◆ **Task description**
Copy out the rows below, starting at the line that contains "In order to click on exam-number-input-line" and ending at the line that contains "What do you see at coordinates (86, 674)", including both of those lines.

◆ **Saved entries**
* * *
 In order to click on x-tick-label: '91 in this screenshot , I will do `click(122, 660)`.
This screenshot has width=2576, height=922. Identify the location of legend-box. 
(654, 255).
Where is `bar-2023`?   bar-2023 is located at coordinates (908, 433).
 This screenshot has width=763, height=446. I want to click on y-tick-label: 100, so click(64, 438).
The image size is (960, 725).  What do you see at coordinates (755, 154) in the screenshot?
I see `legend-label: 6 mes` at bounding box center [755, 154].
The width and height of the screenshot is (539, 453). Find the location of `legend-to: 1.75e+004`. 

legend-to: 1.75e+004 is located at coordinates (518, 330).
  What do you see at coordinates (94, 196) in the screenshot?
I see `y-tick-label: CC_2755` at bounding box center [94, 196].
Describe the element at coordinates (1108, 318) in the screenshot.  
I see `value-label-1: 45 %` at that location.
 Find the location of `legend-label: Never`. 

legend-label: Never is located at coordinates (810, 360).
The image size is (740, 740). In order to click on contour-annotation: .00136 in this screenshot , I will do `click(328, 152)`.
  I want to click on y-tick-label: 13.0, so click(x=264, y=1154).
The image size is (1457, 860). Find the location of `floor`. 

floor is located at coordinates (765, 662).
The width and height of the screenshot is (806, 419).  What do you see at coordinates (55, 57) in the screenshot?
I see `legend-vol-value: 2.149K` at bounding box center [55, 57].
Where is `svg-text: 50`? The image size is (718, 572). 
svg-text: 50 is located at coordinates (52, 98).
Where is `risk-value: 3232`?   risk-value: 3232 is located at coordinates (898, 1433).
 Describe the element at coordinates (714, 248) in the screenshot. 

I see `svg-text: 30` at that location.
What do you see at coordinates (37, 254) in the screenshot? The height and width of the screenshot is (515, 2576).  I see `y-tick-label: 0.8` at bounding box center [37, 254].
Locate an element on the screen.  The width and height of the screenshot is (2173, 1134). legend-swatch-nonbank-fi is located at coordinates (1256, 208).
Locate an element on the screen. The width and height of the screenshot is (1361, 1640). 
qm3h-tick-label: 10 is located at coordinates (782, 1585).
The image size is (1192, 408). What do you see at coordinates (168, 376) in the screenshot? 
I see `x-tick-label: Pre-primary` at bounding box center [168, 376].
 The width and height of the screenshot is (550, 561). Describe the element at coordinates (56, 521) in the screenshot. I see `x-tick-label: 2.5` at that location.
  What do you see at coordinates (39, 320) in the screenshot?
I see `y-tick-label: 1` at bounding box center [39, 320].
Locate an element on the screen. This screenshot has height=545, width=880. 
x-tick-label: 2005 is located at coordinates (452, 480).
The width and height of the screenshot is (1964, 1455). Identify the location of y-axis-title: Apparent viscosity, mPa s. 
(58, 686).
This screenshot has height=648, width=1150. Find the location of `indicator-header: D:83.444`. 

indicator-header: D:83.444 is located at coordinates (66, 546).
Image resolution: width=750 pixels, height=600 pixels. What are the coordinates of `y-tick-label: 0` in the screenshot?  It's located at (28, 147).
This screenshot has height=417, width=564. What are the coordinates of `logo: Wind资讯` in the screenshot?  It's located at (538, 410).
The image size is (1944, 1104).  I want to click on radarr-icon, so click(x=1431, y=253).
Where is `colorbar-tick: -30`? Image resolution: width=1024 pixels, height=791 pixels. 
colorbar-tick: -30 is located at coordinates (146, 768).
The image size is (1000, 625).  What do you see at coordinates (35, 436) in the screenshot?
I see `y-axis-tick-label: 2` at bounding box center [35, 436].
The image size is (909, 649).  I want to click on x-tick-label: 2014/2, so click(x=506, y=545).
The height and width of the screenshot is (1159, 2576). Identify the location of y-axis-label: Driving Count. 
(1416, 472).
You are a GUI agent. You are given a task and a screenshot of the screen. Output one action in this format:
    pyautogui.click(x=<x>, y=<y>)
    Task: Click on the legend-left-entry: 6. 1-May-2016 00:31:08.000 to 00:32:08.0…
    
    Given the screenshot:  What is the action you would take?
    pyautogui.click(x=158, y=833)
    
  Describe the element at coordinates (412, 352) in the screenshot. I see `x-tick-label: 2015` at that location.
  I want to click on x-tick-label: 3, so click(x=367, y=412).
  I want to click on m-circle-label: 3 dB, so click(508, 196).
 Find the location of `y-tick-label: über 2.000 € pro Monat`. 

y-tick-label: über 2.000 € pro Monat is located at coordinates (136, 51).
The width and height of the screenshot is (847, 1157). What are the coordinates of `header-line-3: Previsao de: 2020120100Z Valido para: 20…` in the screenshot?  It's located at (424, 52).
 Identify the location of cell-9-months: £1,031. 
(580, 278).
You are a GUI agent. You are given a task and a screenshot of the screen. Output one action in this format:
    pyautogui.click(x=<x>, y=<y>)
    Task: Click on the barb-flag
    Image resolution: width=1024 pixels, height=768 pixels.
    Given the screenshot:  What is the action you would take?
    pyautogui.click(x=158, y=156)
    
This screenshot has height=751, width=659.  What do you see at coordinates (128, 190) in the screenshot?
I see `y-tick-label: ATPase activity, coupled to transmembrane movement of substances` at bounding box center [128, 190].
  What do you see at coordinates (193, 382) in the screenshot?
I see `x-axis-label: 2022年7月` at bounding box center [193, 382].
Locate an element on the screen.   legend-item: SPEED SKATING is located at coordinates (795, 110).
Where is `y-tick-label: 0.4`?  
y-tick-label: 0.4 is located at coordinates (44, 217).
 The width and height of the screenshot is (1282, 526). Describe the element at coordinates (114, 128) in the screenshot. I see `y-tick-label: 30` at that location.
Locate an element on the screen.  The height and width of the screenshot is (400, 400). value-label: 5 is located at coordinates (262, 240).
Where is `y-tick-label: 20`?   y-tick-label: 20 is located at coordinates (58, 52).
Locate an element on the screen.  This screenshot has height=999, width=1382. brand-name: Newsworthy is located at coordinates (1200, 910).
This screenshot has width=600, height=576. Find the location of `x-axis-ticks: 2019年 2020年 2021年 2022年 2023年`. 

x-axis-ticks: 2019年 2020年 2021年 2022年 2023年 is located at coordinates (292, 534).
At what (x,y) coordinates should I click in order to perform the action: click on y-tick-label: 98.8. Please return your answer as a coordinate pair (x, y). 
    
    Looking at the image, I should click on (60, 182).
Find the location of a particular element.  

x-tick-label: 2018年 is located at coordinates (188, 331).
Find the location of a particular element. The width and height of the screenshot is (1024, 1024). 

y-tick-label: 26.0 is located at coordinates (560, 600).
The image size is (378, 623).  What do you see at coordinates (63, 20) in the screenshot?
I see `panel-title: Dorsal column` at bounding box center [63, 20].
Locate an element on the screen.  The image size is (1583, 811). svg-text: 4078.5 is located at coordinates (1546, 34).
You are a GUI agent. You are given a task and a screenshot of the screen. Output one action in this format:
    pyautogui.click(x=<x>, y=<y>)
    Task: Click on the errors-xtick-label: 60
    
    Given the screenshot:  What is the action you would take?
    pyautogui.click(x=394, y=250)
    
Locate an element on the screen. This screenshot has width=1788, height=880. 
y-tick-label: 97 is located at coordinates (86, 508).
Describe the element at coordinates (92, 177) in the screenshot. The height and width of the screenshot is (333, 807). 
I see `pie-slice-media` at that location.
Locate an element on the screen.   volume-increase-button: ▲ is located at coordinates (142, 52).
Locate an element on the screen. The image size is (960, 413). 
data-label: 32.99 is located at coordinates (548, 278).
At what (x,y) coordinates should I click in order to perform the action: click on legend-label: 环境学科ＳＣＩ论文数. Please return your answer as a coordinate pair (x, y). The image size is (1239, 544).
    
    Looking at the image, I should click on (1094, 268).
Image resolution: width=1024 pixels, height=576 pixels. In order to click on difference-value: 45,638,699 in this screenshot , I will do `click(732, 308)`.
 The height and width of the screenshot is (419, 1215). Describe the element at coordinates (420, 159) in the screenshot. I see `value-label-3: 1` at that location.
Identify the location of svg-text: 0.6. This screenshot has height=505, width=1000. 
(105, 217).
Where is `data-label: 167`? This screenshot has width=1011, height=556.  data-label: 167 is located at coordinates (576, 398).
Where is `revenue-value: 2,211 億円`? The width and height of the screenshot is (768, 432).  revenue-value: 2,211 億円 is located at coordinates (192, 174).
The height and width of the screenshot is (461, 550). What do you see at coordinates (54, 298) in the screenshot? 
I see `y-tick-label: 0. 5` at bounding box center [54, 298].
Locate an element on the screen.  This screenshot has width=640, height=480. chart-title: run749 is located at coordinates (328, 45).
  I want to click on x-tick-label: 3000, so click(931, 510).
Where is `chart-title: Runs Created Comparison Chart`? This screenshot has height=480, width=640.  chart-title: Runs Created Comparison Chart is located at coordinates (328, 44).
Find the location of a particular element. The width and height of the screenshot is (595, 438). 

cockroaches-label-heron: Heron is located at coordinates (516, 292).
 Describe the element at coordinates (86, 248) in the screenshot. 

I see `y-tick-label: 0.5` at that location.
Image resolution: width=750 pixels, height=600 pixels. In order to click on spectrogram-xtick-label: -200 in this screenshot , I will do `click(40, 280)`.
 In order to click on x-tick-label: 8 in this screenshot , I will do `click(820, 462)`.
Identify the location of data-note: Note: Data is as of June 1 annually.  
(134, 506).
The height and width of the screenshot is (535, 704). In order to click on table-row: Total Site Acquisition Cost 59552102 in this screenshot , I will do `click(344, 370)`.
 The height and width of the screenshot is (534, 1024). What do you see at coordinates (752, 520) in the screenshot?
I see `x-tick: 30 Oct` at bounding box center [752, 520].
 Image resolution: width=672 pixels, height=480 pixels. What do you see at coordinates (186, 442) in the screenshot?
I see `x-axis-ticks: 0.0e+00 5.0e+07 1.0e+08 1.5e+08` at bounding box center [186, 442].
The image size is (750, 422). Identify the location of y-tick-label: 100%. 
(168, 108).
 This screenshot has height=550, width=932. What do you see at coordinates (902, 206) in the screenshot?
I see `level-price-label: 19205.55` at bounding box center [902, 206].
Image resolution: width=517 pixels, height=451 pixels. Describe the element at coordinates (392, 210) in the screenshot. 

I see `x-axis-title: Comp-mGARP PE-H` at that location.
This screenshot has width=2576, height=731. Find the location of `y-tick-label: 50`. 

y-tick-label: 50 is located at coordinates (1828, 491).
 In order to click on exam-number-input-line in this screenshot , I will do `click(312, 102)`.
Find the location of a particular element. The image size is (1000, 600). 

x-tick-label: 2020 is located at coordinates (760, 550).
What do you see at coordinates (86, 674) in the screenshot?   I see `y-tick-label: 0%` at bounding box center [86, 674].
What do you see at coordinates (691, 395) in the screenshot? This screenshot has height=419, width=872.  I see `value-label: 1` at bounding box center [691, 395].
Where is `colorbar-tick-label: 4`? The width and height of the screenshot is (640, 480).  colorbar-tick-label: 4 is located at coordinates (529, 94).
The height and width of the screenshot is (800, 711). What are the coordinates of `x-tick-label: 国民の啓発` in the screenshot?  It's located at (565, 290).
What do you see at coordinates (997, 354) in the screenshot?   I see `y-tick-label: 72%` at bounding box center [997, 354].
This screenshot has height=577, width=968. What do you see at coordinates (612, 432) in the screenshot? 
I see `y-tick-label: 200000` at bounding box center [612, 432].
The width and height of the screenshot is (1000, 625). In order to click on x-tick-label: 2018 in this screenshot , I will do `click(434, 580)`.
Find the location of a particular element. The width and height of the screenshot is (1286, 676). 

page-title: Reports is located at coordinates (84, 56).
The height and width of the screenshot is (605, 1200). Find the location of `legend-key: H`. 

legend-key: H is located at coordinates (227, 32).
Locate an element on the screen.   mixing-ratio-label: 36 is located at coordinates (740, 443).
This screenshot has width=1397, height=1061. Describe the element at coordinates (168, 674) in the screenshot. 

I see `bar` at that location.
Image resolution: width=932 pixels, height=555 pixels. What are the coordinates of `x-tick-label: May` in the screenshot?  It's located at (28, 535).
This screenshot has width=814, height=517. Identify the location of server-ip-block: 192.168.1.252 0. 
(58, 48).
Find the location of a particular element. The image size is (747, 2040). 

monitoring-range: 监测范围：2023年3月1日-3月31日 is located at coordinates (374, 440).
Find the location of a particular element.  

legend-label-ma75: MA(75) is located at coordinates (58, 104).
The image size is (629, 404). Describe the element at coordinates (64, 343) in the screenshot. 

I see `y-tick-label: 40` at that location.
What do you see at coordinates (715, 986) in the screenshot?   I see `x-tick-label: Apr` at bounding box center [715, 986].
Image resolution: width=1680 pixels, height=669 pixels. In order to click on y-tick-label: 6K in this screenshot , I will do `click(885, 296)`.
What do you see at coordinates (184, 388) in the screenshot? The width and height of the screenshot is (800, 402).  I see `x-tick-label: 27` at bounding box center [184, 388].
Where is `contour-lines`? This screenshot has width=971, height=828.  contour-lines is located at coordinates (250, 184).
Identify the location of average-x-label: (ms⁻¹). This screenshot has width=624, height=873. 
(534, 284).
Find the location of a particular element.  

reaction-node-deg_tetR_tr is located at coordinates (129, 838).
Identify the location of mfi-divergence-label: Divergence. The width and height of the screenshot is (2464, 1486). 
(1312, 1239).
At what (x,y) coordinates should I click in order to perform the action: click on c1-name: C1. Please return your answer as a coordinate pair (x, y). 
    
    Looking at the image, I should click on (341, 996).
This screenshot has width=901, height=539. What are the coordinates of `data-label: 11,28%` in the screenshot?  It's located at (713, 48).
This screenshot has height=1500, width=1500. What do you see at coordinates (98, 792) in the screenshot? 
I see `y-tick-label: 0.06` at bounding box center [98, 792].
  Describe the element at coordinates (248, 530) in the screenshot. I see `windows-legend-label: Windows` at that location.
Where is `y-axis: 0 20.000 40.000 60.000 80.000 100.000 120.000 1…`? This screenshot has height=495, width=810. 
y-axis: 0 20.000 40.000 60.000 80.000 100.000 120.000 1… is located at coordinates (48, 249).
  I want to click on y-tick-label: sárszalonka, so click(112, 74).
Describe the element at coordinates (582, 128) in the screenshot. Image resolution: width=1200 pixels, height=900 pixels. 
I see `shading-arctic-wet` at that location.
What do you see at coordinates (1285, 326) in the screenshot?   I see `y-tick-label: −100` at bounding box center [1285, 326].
* * *
◆ **Finished task**
 In order to click on exam-number-input-line in this screenshot , I will do `click(312, 102)`.
Find the location of a particular element. The image size is (1000, 600). 

x-tick-label: 2020 is located at coordinates (760, 550).
What do you see at coordinates (86, 674) in the screenshot?   I see `y-tick-label: 0%` at bounding box center [86, 674].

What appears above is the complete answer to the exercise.